"It depends on what your definition of is, is." Bill Clinton,
President of the United States.
"The carotid bulb is defined as the dilated (bulbous) first portion of
the internal carotid artery just as it leaves the bifurcation. This
is to be distinguished from the carotid sinus, ie, the terminal
enlarged portion of the common carotid artery, which gives rise to the
bifurcation of the internal and external carotid arteries."
Wesley Moore, HJM Barnettt, Hugh Beebe, Eugene Bernstein, Bruce
Brener, Thomas Brott, Louis Caplan, Arthur Day, Jerry Goldstone,
Robert Hobson II, Richard Kempczinski, David Matchar, Marc Mayberg,
Andrew Nicolaides, John Norris, John Ricotta, James Robertson,
Robert Rutherford, David Thomas, James Toole, Hugh Trout III,
Davi Wiebers. "Guidelines for Carotid Endarterectomy: A
Multidisciplinary Consensus Statement From the Ad Hoc Committee,
American Heart Association." AMA Medical/Scientfic Statement,
Special Report. American Heart Association, Inc, 1995.
"Doppler Velocity Prediction of Common Carotid Artery Stenosis," will
be presented at the 22nd Annual Conference, SVT, September, 1999.
______________________________ Reply Separator
Subject: Re: Grading percent stenosis.
Author: "mankin.au.courant" [SMTP:[log in to unmask]] at PHS
Date: 5/6/99 8:12 AM
At this time all published criteria are based upon the first 3 cm of the
ICA. I am not aware of any published criteria for bulb and cca.

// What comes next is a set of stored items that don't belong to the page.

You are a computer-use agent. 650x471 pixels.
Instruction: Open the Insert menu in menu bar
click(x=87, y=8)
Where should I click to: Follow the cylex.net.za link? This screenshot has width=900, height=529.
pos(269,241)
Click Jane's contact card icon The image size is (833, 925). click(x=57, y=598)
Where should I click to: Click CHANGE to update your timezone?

However,
if the bulb stenosis extends up to the ICA with the highest velocities in/or
just at the proximal the ICA then the standard criteria's can be used. If
the bulb stenosis is more proximal and the highest velocities are not at the
origin of the ICA, then the criteria's cannot be used with reliability. At
Cedars Sinai and at Ochsner Clinic, we used the following rational with
fairly good correlation results. Due to the increased diameter of the CCA
and Bulb as well as the combination ICA/ECA flow dynamics we would overcall
stenosis by ~ 10 - 20% and reconcile this call based upon visual findings.
Likewise for stenosis of the vertebral artery similar rational was used.
Due to the decreased diameter of the vert's, althought generally their flow
characteristics are the same as those in the ICA, we would undercall by ~
10 - 20% and reconcile this call based upon visual findings.
Keep in mind that in 70% of cases the left vertebral is dominant and that
the right may be hypoplastic with a more high resistant flow signal. Does
anyone else have any non-published or know of any published criteria for the
CCA or bulb. I have seen some published criteria for vertebrals, one from
extracranial work and two from intracranial work.